For legal reasons I don’t think I can just post the code, but here’s how to access it:
- Open Hacker News in Safari (no sense in wasting a tab)
- Open Web Inspector (cmd-option-I)
- Open the Scripts tab, click Enable Debugging
- Pause the Javascript interpreter (above "Watch Expressions")
- Refresh the page
- Step through the code line-by-line. Eventually you'll get to the Safari Reader code
The JS code that you now see in the Web Inspector is the article extraction algorithm for Safari Reader. Incredibly, the code is not packed or minified, so by throwing it through jsbeautifier, you can end up with some nice, readable code. A couple of interesting things I noticed by glancing through the code:
- The script uses a Levenshtein distance calculation sometimes to check if a certain string of text agrees enough with the article to be the title.

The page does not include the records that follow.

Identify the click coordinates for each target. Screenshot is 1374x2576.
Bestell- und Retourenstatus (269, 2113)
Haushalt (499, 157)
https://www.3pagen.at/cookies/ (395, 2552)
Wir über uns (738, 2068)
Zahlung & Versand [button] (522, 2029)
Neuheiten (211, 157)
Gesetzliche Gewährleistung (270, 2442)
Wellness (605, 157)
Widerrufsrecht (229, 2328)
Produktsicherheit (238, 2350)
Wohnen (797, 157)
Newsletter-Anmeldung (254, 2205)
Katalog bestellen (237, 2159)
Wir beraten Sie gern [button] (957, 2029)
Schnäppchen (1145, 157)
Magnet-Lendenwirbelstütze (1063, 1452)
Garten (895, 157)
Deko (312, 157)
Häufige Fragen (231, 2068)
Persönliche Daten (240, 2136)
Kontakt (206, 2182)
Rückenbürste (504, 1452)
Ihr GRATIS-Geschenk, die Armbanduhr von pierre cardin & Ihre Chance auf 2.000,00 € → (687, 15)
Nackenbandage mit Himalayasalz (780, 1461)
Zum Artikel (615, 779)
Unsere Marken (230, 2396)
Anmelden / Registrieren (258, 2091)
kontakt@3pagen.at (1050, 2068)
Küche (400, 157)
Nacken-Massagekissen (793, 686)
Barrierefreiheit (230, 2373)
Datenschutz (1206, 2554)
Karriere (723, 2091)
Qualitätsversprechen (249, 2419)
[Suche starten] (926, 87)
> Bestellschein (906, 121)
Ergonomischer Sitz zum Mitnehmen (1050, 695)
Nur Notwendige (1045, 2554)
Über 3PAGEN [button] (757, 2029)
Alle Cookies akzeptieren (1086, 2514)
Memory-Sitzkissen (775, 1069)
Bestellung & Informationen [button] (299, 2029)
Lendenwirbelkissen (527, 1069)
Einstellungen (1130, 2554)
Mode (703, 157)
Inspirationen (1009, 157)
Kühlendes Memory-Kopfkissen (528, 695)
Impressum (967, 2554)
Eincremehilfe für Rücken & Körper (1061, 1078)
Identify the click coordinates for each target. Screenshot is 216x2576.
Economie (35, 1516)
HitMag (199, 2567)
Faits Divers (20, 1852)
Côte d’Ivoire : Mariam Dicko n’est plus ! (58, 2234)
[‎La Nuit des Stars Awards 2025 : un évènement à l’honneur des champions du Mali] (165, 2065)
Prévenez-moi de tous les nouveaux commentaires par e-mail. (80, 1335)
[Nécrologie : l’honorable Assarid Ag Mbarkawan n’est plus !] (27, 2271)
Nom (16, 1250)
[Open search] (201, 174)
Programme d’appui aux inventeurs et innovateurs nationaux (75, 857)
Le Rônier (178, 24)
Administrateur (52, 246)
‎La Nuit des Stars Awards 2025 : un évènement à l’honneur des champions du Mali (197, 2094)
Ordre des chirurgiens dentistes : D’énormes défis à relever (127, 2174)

- ~1200 lines of Javascript, hundreds of arrays, and not a single splice() call
- The algorithm works by slowly trimming irrelevant DOM nodes, ending up with just the article content
- For a certain body of text to be the primary article candidate, it must have at least 10 commas
- The "#disqus_thread" identifier is one of the few, hardcoded, values the parser automatically skips
- The algorithm also parses next page URL by looking for the link with the best "score"
- You can copy and paste this script into the console of any browser. To run it, you would type:
var ReaderArticleFinderJS = new ReaderArticleFinder(document);
var article = ReaderArticleFinderJS.findArticle();
This code might be valuable to anyone looking to scrape text content from HTML. If anyone has better pointers into the script’s inner workings, feel free to comment!